Note: the importance of setting a realistic profit margin for a market. In a specific location there are often only a certain number of sub-contractors who will all be pricing work at the same level for different main contractors. If a main contractor or that sub-contractor decides to charge 30% profit instead of a 20% profit margin, another contractor is charging this is instantly a 10% difference in their tender figure.
If You Don’t Win – Ask Why?
This is the most common tip which is completely overlooked by a contractor when they are unsuccessful in tendering process. They are allowed to ask for feedback on why they were unsuccessful, and this provides the best source of data to continue to improve their tenders going forward. Perhaps the quality of the bid was poor, meaning maybe a professional bid writer is all the company needs to start winning work. Or perhaps a rate has been logged incorrectly in the estimating software which can be amended for the project so that it is not an issue. Feedback allows the contractor to identify and rectify any problems in their competitive tendering processes.

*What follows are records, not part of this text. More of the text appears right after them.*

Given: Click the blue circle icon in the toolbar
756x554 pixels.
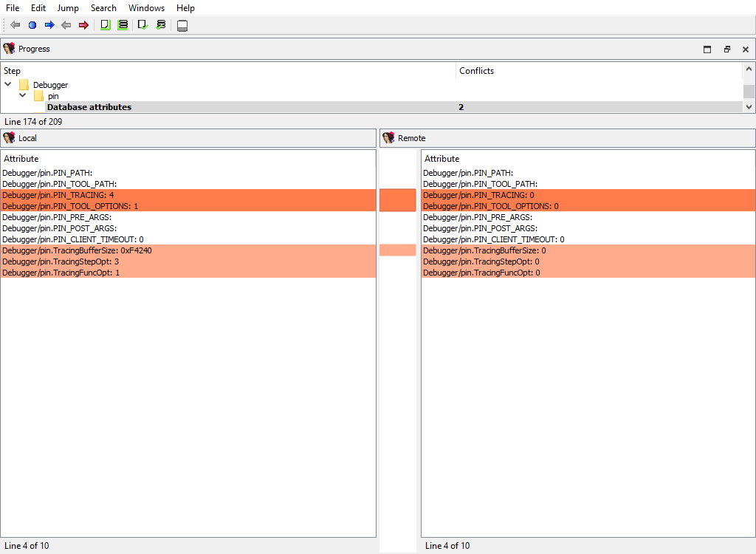Looking at the screenshot, I should (32, 25).
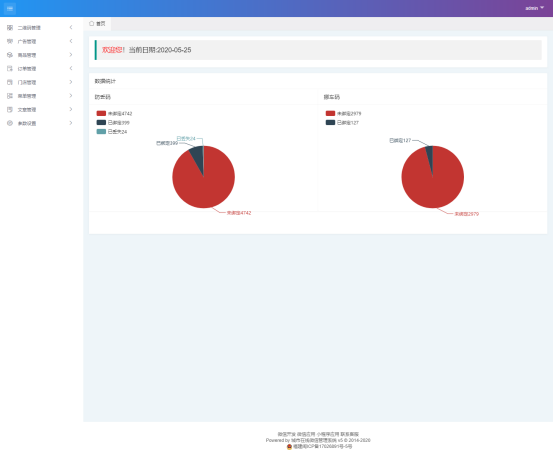Click the product management cube icon

point(10,55)
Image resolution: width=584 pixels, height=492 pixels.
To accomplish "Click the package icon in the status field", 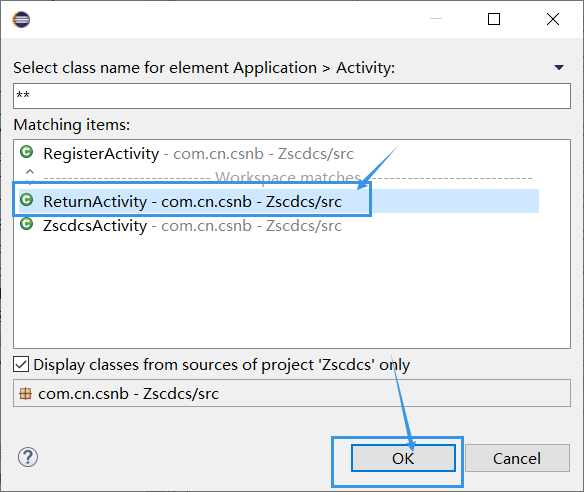I will (25, 394).
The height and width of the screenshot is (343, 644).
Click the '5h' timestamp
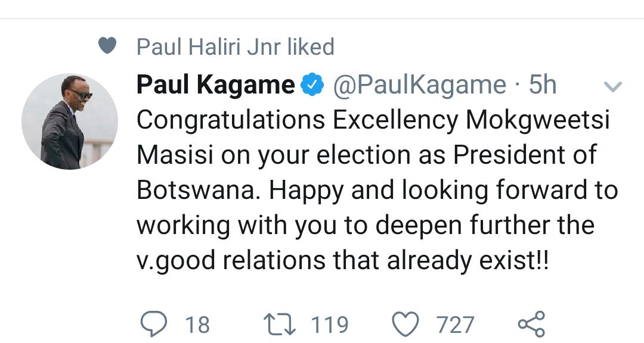pos(543,85)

This is a contractor’s only opportunity to find out how far ahead or how far away they are from their competition, and it gives them the opportunity to improve whatever aspect is letting their tenders down.
Don’t Underestimate the Importance of Programme
A programme is the length of time you propose for the construction works to last and the project to be completed. This provides the contractor with another opportunity to score points in the eyes of a client who is searching for the shortest programme possible. Particularly in commercial projects, this can massively sway a tender in favour of one contractor or even take it away from the lowest tenderer. The following example best illustrates this point.
The project is a 200 bedroom hotel. Contractor A’s price is $11.5 million and they are the lowest tender figure, their programme to complete the works is 50 weeks. Contractor B’s Tender figure was $12.7 million and they were the second lowest, however their programme was only 35 weeks. A full hotel with 200 rooms at $100 a night for 15 weeks is $2.1 million in revenue. That makes the $1.2 million difference in tender seem insignificant.
Whilst this is important for tenderers to keep their programme duration to a minimum, they must not be unrealistic and set too short a time frame for completion. In this instance they could be liable for liquidated damages under the construction contract agreed with the client, and they may have to pay the client $100 per room for every day they go over programme.
If contractors take on board these 7 tips without even considering how they measure or price their work, they will improve their tenders submitted to clients making them more likely to win work. If a client’s feedback is that your quantities or estimating were incorrect, then perhaps investing in a software such as CostMiner is all your business needs to start winning tenders.